:: WHAT YOU WILL DO ::
The answer must consist of every line from the data that holds "Everything".

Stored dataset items

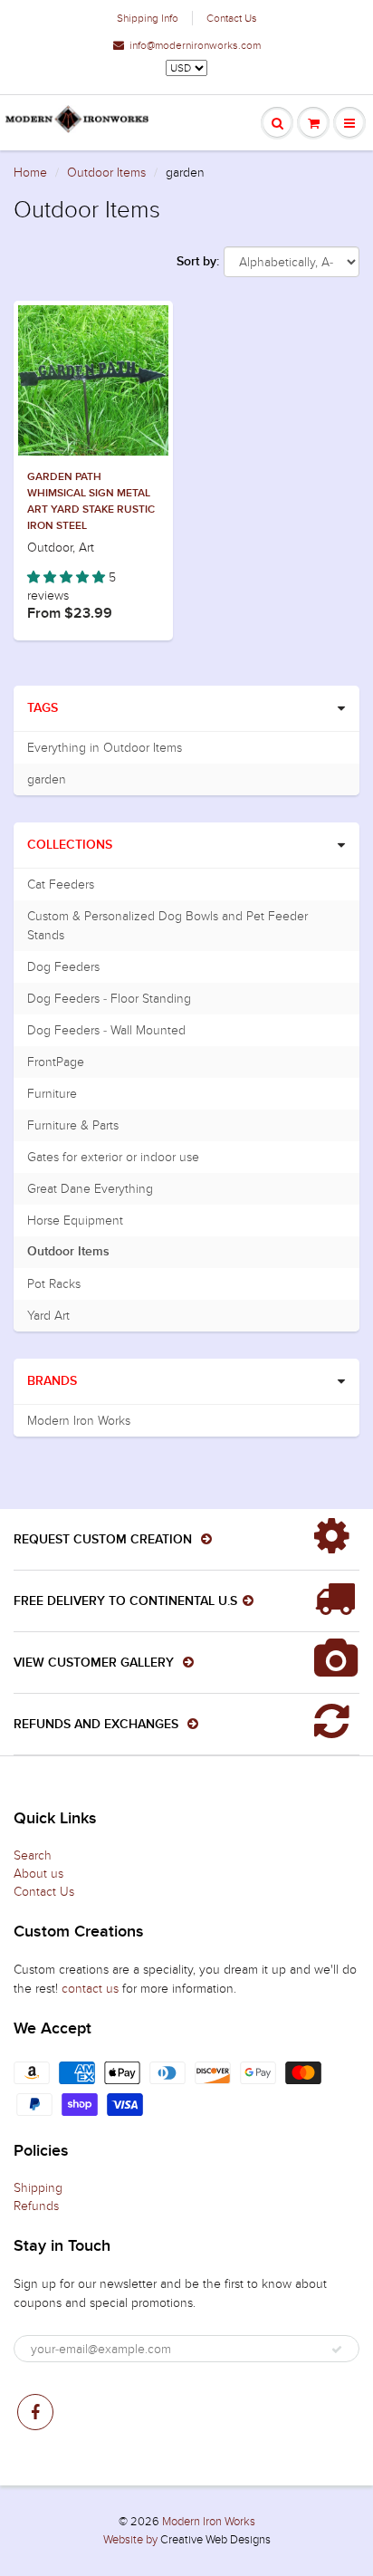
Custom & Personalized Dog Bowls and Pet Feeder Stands (167, 925)
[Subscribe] (336, 2349)
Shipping (38, 2188)
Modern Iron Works (78, 1420)
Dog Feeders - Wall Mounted (106, 1030)
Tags (42, 708)
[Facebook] (35, 2412)
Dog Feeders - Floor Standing (109, 998)
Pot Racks (54, 1284)
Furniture (52, 1093)
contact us (90, 1988)
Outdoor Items (106, 172)
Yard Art (48, 1315)
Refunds (36, 2206)
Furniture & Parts (73, 1125)
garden (46, 779)
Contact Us (231, 18)
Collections (69, 845)
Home (30, 172)
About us (38, 1873)
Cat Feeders (60, 884)
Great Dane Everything (90, 1189)
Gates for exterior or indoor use (113, 1157)
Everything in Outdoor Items (104, 747)
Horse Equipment (75, 1220)
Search (33, 1855)
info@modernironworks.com (195, 45)
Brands (52, 1381)
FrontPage (55, 1062)
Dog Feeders (63, 967)
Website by (130, 2540)
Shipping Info (147, 18)
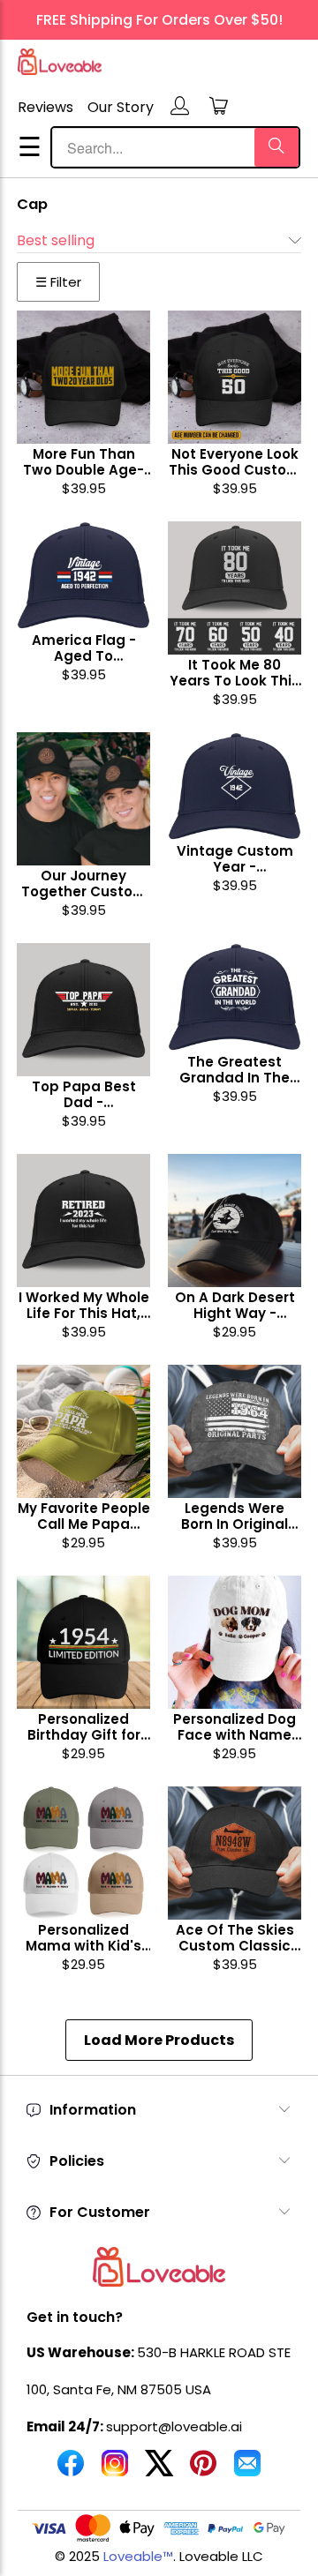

:: ANSWER BOX ::
Great Dane Everything (90, 1189)
Everything in Outdoor Items (104, 747)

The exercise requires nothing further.